“I’m actually not a fan of the term ‘black swans’ because most extreme events are highly predictable and have very clear underlying causes,” argued Jón Danielsson, director in the Systemic Risk Centre of the department of finance at the London School of Economics. He explained that systemic events are enormously costly--costing Europe trillions of euros--and can be internal (such as the Global Financial Crisis of 2008) or external. On the latter, he suggested that “covid didn't quite get to the systemic level.”
John Berrigan, director general at the European Commission, agreed that the 2008 crisis might not have been a true black swan event, which--by definition--should be unpredictable. He thinks that the GFC was the result of endogenous risks that were observable and are now better managed.
“Even covid was not unpredictable. It had been predicted that we would face that kind of pandemic shock in the near future,” said Nicolas Veron, senior fellow at Bruegel and at the Peterson Institute for International Economics. Some black swans are unfamiliar. “That’s why reading history is so important, because our personal, collective family memories only go back so far.”

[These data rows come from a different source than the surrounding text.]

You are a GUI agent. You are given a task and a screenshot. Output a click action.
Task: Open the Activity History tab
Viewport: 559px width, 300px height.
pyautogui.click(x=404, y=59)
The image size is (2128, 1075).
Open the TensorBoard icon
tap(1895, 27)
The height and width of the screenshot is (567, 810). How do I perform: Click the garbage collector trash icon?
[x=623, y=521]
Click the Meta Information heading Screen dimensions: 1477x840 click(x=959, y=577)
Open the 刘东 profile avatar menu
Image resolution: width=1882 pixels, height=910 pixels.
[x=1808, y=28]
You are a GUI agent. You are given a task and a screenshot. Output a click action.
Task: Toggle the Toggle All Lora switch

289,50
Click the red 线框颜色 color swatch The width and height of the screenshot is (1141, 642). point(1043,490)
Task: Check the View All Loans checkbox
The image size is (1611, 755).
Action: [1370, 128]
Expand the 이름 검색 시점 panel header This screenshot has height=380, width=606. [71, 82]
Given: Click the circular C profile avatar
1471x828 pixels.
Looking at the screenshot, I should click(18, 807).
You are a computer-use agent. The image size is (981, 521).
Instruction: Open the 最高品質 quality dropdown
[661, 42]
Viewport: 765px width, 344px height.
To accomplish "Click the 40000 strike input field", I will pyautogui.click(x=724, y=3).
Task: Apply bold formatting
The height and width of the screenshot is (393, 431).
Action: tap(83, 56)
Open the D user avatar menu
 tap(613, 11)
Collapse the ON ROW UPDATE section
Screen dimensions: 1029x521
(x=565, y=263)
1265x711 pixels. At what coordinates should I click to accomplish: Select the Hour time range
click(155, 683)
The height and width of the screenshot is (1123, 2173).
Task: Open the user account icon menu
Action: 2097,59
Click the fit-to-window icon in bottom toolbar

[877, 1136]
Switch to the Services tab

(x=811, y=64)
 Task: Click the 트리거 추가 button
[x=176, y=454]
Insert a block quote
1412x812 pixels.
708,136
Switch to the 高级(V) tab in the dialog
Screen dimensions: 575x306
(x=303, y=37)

Excessive focus of stability frameworks based on the GFC neglects new threats
Danielsson identified five threats. First, populism, as well as enlarged mandates that include climate change, are eroding central bank credibility. “Central banks have political capital, but it is finite.”
Second, rising debt levels potentially leading to a sovereign debt crisis. He explained that the death debt spiral is when a government gets into a state where it must borrow more and more only to service debt and provide public services. “If you want to look for a catalyst, my money is on Italy.”
Third, some countries, such as China, are deflecting criticism regarding poor economic performance and a slow-motion real estate crisis by manufacturing geopolitical tensions over Taiwan.
Fourth, Danielsson is concerned about the speed of crisis reactions, which may be amplified by AI in financial institutions. “AI is a rational maximising agent.” He thinks that AI tools at banks may have a significant role in their liquidity management. “If the private sector AI concludes that the public sector is not prepared--and I suspect it’s not--that endogenously makes an AI-induced systemic crisis significantly likely.”
Danielson’s fifth threat is the erosion of the global order, which increases systemic risk. This implies a weakening of the international framework meant to protect against crises.
Berrigan believes that post-crisis reforms have decreased endogenous risks in the banking system. However, he admitted that exogenous risks are now more complex and challenging, such as demographic pressures, climate change, technical disruption, war, geopolitical risks and a change in US engagement in the international order. “Our ability to manage [these risks] through the macroeconomic toolbox is probably less now than it was in 2008… as we are more fiscally stretched,” he said.
NBFIs: feeling better in darkness
Berrigan highlighted the growth of the non-banking financial sector and the need to better understand banks’ exposures to it. He noted a shift in the risk from banks to non-banking financial institutions (NBFI), a phenomenon that started in 2008-2009. “That side of the market has grown massively in terms of value and volume… much bigger than we expected.”
Berrigan argued that NBFI risk should not be disregarded, as some of the risk is back on the banking sector. “We think we have transferred the risk out, but we have not.” Veron warned that we should be wary of banks lobbying that “banks [are] good, non-banks [are] bad.” He reminded the audience that central banks and the financial stability community warned, at a financial stability conference in 2006 or 2007, that the next crisis would come from private equity and hedge funds. “It’s very important that the commission is able to resist the pressure from banks.”
“The largest NBFIs--the hedge funds and so on--often sit elsewhere in the world, making data sharing challenging,” stated Holthausen. Veron noted positively that since 2010, the Financial Stability Board coordinates to ensure that derivative transactions are reported in trade repositories. “In theory, we have the ability to have an informed judgment on where the exposures are,” said Veron. Yet, he remarked that the effort has failed for lack of coordination across jurisdictions and inside the EU. He called for a more open debate on how to fix this policy failure to gain a holistic understanding of systemic exposures.